§ **Requirement 1**:
Please translate this sentence from the atrial fibrillation abstract into Spanish: "The management of patients with atrial fibrillation (AF) following a myocardial infarction (MI) remains uncertain."
§ **Requirement 2**:
Decide whether each statement agrees with the atrial fibrillation abstract, answering yes or no and quoting the words that settle it: (a) The study included 1131 patients with AF after MI. (b) A difference in the incidence of stroke was observed between the two strategies. (c) More patients were treated with a rate control strategy than with a rhythm control strategy.
§ **Requirement 3**:
Write out the part of the atrial fibrillation abstract starting with "Atrial fibrillation management" and going on through "21 Citations (Scopus)".

§ **Exercise passage**:

--- START ---

Atrial fibrillation management strategies and early mortality after myocardial infarction

Results from the Valsartan in Acute Myocardial Infarction (VALIANT) trial

Kent R Nilsson, Sana M. Al-Khatib, Yi Zhou, Karen Pieper, Harvey D. White, Aldo P. Maggioni, Lars Kober, Christopher B. Granger, Eldrin F. Lewis, John J.V. McMurray, Robert M. Califf, Eric J. Velazquez

Research output: Contribution to journalArticle

21 Citations (Scopus)

Abstract

Objective: The management of patients with atrial fibrillation (AF) following a myocardial infarction (MI) remains uncertain. This study compared a rate control strategy to an anti-arrhythmic-based rhythm control strategy for the treatment of AF following myocardial infarction. Design, setting and patients: We studied 1131 patients with AF after MI who were enrolled in the Valsartan in Acute Myocardial Infarction Trial (VALIANT). We classified patients into those treated with a rhythm control strategy (n=371) and those treated with a rate control strategy (n=760). Main outcomes measures: Using Cox models, we compared the two groups with respect to both death and stroke during two different time periods after randomisation for which data collection had been prespecified: 0e45 days and 45e1096 days. Results: After adjustment, a rhythm control strategy was found to be associated with increased early mortality (0-45 days: HR: 1.9, 95% CI 1.2 to 3.0, p=0.004) but not late mortality (45-1096 days: HR 1.1, 95% CI 0.9 to 1.4, p=0.45). No difference was observed in the incidence of stroke (0-45 days: HR 1.2, 95% CI 0.4 to 3.7, p=0.73; 45-1096 days: HR 0.6, 95% CI 0.3 to 1.3, p=0.21). Conclusions: In patients with AF after an MI, an antiarrhythmic drug-based rhythm control strategy is associated with excess 45-day mortality compared with a rate control strategy, but is not associated with increased mortality outside of the immediate peri-infarct period. These results potentially identify a patient population in whom the use of anti-arrhythmic drug therapy may portend an increased risk of death.

--- END ---

§ **Data supplied**:
--- START ---

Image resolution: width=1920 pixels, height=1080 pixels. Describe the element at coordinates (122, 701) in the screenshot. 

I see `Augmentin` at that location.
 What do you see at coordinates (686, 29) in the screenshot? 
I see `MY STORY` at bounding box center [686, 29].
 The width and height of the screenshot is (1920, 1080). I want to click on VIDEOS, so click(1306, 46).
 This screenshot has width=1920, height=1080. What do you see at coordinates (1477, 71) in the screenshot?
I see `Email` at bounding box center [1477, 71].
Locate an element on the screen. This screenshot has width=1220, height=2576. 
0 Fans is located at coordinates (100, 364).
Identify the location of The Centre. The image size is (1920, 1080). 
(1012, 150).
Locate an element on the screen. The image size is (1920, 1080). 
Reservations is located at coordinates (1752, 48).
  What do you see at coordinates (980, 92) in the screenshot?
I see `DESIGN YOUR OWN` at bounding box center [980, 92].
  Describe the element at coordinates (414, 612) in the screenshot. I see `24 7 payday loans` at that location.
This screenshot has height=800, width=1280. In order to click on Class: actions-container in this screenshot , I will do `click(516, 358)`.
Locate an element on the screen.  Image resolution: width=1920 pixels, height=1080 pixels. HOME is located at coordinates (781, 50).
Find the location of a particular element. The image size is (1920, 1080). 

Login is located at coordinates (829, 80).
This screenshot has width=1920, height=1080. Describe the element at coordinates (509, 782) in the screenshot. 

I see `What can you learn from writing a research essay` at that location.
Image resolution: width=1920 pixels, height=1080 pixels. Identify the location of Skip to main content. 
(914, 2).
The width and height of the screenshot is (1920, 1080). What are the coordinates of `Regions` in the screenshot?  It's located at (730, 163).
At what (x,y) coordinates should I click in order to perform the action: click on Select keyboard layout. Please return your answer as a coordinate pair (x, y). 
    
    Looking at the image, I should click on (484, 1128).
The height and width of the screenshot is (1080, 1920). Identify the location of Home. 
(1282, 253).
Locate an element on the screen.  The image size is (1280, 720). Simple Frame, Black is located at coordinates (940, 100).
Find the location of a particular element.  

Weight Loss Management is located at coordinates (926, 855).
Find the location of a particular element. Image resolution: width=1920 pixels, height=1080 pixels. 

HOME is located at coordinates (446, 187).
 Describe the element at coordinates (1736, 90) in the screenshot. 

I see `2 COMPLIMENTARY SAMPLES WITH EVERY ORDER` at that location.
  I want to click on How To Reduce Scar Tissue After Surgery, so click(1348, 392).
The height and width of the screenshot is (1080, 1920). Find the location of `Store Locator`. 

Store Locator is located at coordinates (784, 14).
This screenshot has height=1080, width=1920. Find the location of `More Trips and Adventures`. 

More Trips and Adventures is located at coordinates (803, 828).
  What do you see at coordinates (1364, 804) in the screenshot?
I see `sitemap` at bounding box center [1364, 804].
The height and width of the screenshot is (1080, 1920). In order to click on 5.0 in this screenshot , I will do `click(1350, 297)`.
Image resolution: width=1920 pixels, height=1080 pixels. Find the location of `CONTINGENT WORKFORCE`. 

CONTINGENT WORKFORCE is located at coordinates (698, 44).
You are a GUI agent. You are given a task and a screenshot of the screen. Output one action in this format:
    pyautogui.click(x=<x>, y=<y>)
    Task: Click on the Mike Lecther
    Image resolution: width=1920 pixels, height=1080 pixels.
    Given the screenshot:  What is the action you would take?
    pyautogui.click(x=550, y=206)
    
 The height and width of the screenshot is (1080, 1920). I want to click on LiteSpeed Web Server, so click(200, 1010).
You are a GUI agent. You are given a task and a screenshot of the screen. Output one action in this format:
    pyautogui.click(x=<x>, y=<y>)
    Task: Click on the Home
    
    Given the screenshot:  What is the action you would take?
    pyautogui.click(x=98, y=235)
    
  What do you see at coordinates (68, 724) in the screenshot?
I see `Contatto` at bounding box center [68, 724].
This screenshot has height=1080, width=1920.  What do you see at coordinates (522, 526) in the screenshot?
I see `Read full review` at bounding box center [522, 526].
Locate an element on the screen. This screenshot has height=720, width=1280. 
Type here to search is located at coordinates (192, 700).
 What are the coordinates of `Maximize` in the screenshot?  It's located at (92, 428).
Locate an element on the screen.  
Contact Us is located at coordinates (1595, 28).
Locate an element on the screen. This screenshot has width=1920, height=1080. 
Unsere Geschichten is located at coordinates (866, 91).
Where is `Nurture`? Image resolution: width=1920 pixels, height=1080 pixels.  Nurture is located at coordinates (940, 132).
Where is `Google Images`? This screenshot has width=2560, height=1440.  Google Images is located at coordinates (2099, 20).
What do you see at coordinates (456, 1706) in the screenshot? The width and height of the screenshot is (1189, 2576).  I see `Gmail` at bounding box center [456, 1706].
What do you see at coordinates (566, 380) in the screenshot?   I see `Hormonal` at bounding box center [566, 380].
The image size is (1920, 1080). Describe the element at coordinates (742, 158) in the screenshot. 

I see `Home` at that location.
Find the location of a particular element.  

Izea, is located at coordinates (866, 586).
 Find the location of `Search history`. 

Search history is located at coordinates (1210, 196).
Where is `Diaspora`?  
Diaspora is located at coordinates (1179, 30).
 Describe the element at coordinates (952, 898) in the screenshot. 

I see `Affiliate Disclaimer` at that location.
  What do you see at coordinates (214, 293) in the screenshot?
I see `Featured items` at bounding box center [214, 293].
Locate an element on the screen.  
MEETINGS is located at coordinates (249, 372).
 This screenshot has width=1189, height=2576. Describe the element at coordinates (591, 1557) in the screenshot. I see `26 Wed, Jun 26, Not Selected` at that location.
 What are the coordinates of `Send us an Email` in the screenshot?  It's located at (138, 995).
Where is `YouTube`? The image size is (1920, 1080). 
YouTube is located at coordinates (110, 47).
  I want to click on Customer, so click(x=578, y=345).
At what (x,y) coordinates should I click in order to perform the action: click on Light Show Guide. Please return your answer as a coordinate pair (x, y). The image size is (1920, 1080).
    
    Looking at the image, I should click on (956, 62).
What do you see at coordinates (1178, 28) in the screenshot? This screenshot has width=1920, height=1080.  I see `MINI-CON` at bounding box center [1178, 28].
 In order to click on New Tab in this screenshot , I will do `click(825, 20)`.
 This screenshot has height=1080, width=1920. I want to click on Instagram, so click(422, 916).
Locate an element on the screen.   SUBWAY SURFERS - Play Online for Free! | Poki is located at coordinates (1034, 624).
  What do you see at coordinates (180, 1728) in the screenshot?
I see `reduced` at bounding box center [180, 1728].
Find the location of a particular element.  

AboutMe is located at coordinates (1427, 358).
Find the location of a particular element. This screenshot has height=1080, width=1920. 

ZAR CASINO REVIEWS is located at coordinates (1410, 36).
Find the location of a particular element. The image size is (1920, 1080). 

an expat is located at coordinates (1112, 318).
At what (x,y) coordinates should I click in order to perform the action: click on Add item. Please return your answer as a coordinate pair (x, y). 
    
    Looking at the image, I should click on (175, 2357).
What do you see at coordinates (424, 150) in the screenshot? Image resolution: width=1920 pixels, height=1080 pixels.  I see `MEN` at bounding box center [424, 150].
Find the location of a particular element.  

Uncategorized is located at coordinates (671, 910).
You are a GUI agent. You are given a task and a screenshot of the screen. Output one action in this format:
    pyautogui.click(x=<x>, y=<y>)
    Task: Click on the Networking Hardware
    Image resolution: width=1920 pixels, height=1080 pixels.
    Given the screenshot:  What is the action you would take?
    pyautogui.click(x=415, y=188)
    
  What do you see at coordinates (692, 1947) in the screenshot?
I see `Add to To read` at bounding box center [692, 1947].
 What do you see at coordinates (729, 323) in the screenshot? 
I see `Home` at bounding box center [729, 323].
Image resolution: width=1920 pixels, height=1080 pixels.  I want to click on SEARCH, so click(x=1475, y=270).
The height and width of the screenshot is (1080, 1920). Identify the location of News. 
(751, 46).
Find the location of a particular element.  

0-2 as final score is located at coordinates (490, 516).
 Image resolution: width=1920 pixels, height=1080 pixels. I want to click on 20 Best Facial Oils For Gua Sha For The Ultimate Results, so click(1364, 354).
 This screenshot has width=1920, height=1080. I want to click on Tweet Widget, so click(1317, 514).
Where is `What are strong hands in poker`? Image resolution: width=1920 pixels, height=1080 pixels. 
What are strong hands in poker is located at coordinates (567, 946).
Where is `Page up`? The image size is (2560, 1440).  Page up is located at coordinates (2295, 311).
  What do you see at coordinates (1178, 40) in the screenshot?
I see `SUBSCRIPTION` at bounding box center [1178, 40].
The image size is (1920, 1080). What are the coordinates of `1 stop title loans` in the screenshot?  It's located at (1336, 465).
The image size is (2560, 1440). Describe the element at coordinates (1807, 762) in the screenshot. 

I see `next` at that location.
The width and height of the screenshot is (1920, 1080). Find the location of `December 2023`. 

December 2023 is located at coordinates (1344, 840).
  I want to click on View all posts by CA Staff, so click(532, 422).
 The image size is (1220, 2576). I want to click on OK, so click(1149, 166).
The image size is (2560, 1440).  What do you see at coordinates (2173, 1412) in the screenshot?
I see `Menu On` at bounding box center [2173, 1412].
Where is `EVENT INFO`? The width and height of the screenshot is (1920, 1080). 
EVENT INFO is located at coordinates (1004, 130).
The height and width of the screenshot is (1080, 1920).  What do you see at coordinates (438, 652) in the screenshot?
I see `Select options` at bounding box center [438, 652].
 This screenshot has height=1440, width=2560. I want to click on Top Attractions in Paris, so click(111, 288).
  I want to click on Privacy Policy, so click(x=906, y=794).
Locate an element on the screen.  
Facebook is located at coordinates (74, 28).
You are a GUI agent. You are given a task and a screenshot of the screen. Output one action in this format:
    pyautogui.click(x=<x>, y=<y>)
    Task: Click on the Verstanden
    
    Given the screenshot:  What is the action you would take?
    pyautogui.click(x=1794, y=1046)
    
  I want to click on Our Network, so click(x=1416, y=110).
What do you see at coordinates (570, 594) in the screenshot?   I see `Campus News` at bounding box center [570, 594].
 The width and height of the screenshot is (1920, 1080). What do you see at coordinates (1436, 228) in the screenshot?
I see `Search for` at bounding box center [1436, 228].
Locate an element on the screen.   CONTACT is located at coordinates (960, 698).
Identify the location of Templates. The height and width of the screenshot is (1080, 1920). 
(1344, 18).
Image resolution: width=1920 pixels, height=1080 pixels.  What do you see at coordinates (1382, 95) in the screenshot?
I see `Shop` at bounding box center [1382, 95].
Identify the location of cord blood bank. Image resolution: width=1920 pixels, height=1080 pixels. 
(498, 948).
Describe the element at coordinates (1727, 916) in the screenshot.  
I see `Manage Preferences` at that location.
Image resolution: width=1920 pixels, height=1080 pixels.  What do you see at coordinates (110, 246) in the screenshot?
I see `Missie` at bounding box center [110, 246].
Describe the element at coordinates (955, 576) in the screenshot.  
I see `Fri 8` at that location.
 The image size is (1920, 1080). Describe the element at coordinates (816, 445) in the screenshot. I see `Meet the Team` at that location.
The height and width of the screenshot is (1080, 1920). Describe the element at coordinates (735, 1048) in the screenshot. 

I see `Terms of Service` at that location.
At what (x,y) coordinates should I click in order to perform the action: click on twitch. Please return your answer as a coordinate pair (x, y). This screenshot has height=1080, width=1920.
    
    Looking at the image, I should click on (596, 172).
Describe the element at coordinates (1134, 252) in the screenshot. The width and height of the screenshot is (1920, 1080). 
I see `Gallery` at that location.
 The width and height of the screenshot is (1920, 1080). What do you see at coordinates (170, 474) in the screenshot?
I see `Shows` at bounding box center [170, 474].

--- END ---

§ **Output 1**:
El manejo de los pacientes con fibrilación auricular (FA) tras un infarto de miocardio (IM) sigue siendo incierto.

§ **Output 2**:
(a) Yes: "We studied 1131 patients with AF after MI"
(b) No: "No difference was observed in the incidence of stroke"
(c) Yes: "those treated with a rhythm control strategy (n=371) and those treated with a rate control strategy (n=760)"

§ **Output 3**:
Atrial fibrillation management strategies and early mortality after myocardial infarction

Results from the Valsartan in Acute Myocardial Infarction (VALIANT) trial

Kent R Nilsson, Sana M. Al-Khatib, Yi Zhou, Karen Pieper, Harvey D. White, Aldo P. Maggioni, Lars Kober, Christopher B. Granger, Eldrin F. Lewis, John J.V. McMurray, Robert M. Califf, Eric J. Velazquez

Research output: Contribution to journalArticle

21 Citations (Scopus)